An Early Morning with Martin Evening

I had not met up with Martin for quite a time and with his living close to some world-renowned Bluebell Woods, we decided that despite it being slightly too early for the best of them, it was a day we were both free, so I drove to his place and we set off to Dockey Wood.

Out taking pictures in the low morning sun gave us an opportunity to catch up and indulge in an activity which gave us both pleasure. These woods have now been fenced off to help preserve them from the public entering all along the roadside, so now there is a designated entry gate and within the woods, branches have been laid to form ‘hedges’ to try to keep the public to the paths and so lessen the flowers from being trampled thoughtlessly.

Initially we stayed close to the right hand edge of the woods, so we had the the low slanting morning sun streaming in and forming stripes from the shadows of the trees.
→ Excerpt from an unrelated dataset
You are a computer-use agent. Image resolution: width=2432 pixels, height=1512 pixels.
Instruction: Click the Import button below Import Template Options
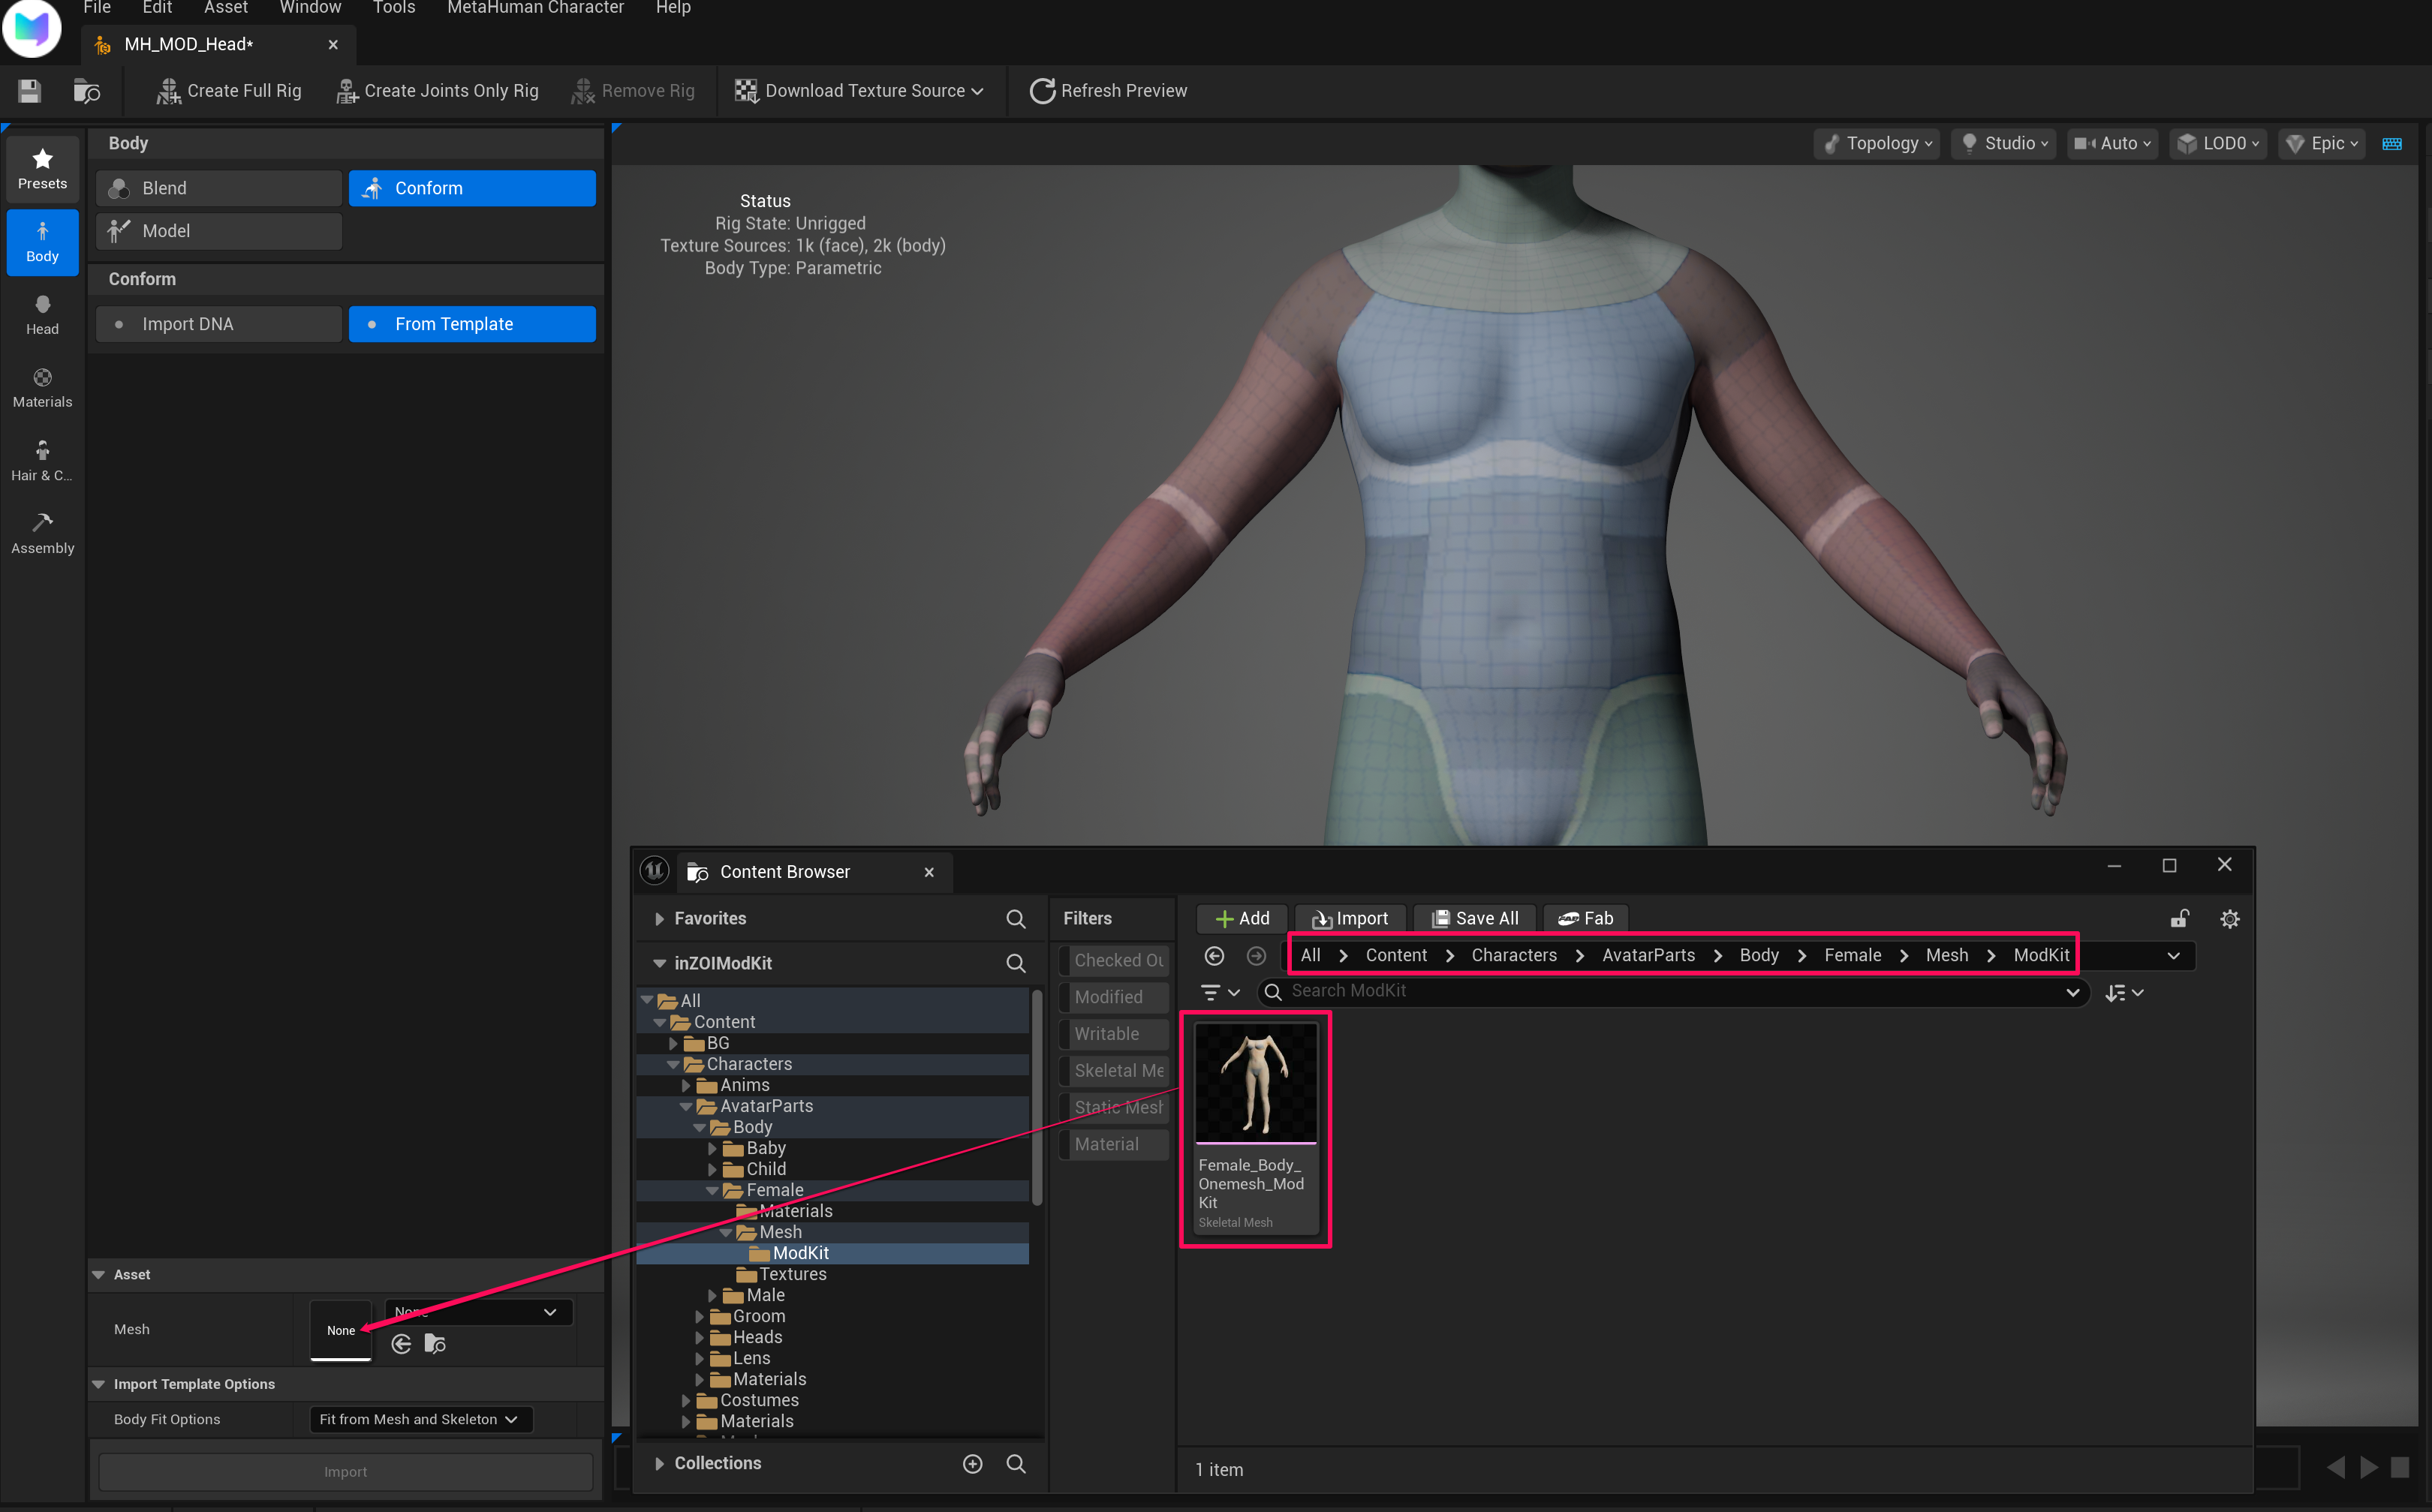click(345, 1470)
Martin took several different viewpoints whereas I at this stage kept close to the same spot as I was experimenting with using the long telephoto lens to try to compress the distance and in transferring my gear from my car to his had left the ideal head behind and was suffering somewhat to get the best stability. The reality was that I should have opted for a shorter focal length lens!

We returned to the car after a while and headed to a different location, and I used my 24-70mm to capture some gnarled tree trunks which gave me far more fun with searching for shapes that my imagination found as animals, and that occupied me for quite a time, before we moved to yet another location – this time with some very wispy almost floating young green leaves set against a stand of tall tree trunks. sadly by this time the sun was hidden making it difficult to capture in the very flat lighting.

We then stopped for a lunch break at the Visitor Centre before heading back. It was an excellent way to spend some time together since we last met up at the Photography Show at the NEC. It’ll be interesting to see whether viewers of the gallery can spot the ‘animals’ I saw in the gnarled shapes of the tree trunks! I found a horse, an elephant with Snoopy on his shoulders, a lizard, a camel, a ram and an old lady in a green scarf, holding hands with a young girl with blonde hair! Sorry – no prizes!